本研究の目的は、幅広いエネルギー範囲において空気のW値をより正確に決定し、エネルギー特性を明らかすることである。これにより放射線計測の不確かさを改善し、放射線利用の安全性向上に貢献する。対象のエネルギー領域は、Co-60ガンマ線、Cs-137ガンマ線および高エネルギー電子線とした。

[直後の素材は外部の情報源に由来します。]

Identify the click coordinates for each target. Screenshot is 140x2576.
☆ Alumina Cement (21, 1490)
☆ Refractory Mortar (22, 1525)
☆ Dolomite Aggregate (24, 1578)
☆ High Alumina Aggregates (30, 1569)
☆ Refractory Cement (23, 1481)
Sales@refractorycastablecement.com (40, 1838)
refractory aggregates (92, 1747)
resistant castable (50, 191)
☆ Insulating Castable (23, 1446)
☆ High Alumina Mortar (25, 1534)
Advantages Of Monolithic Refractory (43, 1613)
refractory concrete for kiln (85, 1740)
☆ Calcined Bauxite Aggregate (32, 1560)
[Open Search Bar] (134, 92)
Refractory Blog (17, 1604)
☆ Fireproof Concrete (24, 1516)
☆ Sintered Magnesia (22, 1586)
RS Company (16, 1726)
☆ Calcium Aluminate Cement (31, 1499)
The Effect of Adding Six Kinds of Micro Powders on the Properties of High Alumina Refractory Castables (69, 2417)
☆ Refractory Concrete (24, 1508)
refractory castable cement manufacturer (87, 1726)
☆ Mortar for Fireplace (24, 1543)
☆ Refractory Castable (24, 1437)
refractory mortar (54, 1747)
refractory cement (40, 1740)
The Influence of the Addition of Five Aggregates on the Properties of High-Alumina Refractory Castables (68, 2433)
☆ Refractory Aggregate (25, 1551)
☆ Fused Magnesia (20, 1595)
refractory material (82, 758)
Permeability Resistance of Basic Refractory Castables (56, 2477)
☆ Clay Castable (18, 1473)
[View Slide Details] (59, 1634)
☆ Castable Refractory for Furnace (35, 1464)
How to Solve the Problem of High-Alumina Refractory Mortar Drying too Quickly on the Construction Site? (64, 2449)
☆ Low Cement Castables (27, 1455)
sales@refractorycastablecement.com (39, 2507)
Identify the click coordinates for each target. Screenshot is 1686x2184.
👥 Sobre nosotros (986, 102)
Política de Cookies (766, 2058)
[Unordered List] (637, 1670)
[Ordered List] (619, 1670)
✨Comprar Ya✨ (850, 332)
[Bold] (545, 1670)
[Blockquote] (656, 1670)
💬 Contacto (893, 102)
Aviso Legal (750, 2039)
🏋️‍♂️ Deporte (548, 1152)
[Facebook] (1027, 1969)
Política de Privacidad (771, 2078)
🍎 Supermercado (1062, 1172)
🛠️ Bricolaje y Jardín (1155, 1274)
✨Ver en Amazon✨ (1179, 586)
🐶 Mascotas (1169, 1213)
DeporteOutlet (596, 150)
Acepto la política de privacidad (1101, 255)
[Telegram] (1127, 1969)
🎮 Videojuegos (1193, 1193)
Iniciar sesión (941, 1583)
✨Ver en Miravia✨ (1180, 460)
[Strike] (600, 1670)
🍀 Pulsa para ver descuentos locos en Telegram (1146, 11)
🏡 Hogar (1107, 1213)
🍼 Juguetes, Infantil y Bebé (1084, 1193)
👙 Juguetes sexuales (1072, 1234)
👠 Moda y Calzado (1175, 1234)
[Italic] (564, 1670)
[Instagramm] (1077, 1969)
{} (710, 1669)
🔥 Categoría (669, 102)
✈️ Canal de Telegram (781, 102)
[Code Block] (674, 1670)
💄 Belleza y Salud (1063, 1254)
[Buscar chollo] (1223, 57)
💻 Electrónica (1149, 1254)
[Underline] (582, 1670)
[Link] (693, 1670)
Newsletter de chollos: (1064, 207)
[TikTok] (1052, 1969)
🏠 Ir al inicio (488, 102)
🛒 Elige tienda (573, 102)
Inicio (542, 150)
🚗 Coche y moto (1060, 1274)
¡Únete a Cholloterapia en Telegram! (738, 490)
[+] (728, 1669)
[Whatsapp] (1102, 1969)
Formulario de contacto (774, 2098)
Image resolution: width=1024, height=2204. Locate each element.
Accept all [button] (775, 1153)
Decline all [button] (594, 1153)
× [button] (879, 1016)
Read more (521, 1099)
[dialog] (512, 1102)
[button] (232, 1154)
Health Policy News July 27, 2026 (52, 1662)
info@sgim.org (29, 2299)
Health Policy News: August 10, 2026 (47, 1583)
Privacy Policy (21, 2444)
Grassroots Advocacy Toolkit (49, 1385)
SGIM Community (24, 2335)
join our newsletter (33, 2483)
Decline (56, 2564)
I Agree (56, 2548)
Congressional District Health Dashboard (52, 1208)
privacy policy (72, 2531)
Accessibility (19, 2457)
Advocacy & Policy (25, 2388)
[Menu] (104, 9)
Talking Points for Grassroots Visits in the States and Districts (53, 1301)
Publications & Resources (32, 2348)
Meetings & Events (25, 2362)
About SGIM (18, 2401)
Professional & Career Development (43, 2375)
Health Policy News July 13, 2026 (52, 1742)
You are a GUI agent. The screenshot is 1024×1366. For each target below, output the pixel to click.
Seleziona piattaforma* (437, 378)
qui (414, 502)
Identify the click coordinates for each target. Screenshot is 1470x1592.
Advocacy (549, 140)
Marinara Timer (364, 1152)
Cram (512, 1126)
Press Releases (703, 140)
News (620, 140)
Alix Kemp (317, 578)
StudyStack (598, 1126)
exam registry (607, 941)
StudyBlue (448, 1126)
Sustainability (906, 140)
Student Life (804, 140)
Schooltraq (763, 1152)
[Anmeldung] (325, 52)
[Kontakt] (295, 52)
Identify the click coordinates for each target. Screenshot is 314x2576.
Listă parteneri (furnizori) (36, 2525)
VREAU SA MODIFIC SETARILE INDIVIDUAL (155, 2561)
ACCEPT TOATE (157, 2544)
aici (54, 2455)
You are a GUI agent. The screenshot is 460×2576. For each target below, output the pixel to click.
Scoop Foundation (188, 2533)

2020年度は、空気のW値を測定するシステムの開発を行った。システムの評価はこれまでに多くの測定が行われているCo-60ガンマ線で行った。このシステムで測定された空気のW値は33.91 eVであり、不確かさは0.08 eVであった。この測定値は、現在ICRU Report 90で推奨されている空気のW値とよく一致し、さらに推奨値の不確かさよりも正確に決定することができた。2021年度は、2020年度に開発したシステムを用いてCs-137ガンマ線の測定を行ったが、空気のW値をうまく測定することができなかった。この理由として、測定で使用したCs-137線源の線源強度が弱いこと、またCs-137線源から発生するガンマ線のエネルギーがCo-60ガンマ線の半分ほど低いためであると考える。そのため、今後は線源強度が弱く、低エネルギーの線源に対しても測定できるようにシステムの改良を進めていく。2022年度は、高エネルギー電子線に対する測定を行い、現在解析中である。
今後は研究期間中にできなかった高エネルギー光子線での測定を行い、同一システムにおいて測定した一連の空気のW値を報告する予定である。